When faced with conflicting medical opinions, it is the compensation judge's responsibility, as trier of fact, to resolve conflicts in expert testimony. Nord v. City of Cook, 360 N.W.2d 337, 342, 37 W.C.D. 364, 372 (Minn. 1985). Where evidence is conflicting or more than one inference may reasonably be drawn from the evidence, the findings of the compensation judge are to be upheld. Redgate v. Sroga's Standard Serv., 421 N.W.2d 729, 734, 40 W.C.D. 948, 957 (Minn. 1988). Based on all of the medical records in evidence and based upon testimony taken at the hearing, the compensation judge could reject the opinions of Drs. Bartie and Salib and instead adopt the opinion of Dr. Szalapski that the employee is not a candidate for surgery. We find no error in that conclusion.

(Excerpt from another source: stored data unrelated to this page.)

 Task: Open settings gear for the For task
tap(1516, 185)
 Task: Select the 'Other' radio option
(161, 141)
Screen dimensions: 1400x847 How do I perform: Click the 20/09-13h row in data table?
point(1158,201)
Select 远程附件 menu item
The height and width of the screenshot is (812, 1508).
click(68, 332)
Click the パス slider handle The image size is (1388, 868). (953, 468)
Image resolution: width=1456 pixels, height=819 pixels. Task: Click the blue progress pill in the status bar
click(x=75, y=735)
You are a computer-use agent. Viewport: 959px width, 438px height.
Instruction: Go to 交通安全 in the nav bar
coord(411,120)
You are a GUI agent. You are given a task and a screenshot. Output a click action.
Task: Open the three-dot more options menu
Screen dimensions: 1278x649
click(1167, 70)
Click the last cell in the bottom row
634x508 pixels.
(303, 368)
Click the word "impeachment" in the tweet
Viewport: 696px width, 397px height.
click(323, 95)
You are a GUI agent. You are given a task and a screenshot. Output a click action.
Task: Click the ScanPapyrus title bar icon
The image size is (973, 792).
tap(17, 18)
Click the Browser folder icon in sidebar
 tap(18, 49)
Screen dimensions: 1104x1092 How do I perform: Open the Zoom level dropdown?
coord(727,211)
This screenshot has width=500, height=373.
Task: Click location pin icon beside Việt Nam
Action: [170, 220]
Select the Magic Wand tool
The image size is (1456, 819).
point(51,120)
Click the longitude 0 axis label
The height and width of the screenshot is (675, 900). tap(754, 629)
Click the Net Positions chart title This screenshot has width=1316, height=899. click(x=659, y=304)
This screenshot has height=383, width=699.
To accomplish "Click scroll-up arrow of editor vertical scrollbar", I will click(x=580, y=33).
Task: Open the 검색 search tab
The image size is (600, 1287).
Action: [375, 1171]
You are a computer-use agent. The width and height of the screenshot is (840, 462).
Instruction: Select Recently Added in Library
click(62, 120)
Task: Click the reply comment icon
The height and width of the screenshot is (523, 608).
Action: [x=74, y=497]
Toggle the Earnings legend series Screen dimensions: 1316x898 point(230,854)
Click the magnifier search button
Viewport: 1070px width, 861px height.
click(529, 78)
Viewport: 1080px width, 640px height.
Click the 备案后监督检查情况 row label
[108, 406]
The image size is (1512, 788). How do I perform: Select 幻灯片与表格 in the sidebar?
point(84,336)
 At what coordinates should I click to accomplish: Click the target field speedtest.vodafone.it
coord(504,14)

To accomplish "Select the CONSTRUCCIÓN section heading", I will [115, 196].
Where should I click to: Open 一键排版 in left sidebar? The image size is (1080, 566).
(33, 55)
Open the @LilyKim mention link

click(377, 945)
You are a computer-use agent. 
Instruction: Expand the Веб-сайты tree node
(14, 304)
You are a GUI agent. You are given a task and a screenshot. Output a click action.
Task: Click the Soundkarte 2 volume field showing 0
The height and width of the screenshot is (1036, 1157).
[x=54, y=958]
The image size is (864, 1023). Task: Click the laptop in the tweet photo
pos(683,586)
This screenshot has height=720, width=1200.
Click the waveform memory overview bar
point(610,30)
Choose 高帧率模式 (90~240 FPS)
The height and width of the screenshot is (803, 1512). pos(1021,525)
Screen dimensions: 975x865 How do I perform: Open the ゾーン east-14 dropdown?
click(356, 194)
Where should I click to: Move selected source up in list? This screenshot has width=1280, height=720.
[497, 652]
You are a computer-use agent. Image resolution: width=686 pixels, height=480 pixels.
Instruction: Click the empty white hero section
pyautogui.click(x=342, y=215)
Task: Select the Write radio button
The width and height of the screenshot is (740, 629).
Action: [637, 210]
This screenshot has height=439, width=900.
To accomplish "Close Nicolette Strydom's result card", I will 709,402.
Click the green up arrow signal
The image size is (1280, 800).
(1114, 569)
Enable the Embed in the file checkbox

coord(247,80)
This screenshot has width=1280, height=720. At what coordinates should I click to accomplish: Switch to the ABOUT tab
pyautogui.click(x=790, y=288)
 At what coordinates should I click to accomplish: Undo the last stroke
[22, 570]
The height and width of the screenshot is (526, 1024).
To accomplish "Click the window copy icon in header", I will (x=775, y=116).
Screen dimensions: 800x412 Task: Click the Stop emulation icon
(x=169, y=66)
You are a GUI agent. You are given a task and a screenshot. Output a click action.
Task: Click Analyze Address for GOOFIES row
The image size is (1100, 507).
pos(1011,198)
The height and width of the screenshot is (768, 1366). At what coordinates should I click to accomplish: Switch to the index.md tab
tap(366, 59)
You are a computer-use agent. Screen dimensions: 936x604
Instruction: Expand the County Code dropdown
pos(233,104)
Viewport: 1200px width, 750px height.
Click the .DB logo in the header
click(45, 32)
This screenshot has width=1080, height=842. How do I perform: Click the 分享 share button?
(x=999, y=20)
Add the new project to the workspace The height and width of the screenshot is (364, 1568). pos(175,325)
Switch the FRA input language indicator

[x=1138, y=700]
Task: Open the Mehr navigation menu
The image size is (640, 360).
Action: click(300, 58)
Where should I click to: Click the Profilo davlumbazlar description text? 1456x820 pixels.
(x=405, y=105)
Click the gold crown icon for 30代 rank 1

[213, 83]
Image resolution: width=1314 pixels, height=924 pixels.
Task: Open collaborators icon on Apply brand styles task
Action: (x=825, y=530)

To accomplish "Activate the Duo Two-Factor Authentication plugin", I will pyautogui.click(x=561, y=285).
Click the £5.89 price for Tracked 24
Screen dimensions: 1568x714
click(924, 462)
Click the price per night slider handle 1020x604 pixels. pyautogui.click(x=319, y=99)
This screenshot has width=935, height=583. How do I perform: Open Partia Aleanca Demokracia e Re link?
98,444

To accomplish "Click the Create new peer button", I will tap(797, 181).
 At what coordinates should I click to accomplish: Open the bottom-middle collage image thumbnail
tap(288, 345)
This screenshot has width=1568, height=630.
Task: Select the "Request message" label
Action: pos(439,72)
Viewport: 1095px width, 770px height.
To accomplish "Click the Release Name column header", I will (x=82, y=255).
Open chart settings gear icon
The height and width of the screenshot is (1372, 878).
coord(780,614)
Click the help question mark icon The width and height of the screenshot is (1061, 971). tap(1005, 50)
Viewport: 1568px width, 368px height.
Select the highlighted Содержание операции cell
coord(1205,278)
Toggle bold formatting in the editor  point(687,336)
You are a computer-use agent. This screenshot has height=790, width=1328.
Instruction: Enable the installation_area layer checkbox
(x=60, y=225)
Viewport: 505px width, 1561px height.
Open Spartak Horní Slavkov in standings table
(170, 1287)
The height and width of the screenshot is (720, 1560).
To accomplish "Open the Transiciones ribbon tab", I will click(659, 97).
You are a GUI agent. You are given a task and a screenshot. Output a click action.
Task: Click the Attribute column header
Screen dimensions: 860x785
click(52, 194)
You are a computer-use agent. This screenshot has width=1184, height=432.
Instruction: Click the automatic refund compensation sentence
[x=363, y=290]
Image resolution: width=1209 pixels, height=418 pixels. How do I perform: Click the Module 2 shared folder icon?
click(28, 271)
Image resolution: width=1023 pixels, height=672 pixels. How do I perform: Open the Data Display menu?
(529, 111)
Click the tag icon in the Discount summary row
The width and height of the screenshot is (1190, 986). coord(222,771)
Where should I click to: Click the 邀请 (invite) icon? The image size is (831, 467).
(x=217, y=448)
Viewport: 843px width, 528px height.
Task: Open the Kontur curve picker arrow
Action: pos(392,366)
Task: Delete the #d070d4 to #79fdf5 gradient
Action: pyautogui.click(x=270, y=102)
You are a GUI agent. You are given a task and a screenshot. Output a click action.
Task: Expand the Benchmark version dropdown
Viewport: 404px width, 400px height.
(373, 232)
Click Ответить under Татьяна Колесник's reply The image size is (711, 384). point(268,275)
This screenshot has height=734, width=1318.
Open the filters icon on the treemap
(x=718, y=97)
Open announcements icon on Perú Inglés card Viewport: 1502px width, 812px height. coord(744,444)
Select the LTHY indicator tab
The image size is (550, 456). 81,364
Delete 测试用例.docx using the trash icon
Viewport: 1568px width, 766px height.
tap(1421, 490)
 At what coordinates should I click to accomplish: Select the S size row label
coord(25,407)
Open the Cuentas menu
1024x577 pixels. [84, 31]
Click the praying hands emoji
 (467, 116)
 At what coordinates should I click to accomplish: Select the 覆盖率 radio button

Although the position of the employee is not an unreasonable one and although there is support in the record for his position, the evidence, when viewed as a whole, supports the compensation judge’s findings. Dr. Szalapski’s opinion and his recommendation against surgery, in part due to his concern about the potential adverse effects from the surgery and a potential lack of pain relief, provide the compensation judge with support for her denial. Finding adequate evidentiary support for the judge’s conclusions, we therefore affirm the denial, at this time, of the employee’s claim for approval of the surgery recommended by Drs. Bartie and Salib. See Hengemuhle v. Long Prairie Jaycees, 358 N.W.2d 54, 549, 37 W.C.D. 235, 239 (Minn. 1984).
[1] The record does not contain records documenting the chiropractic treatment; references to that treatment are contained in the employee’s testimony and medical chart notes.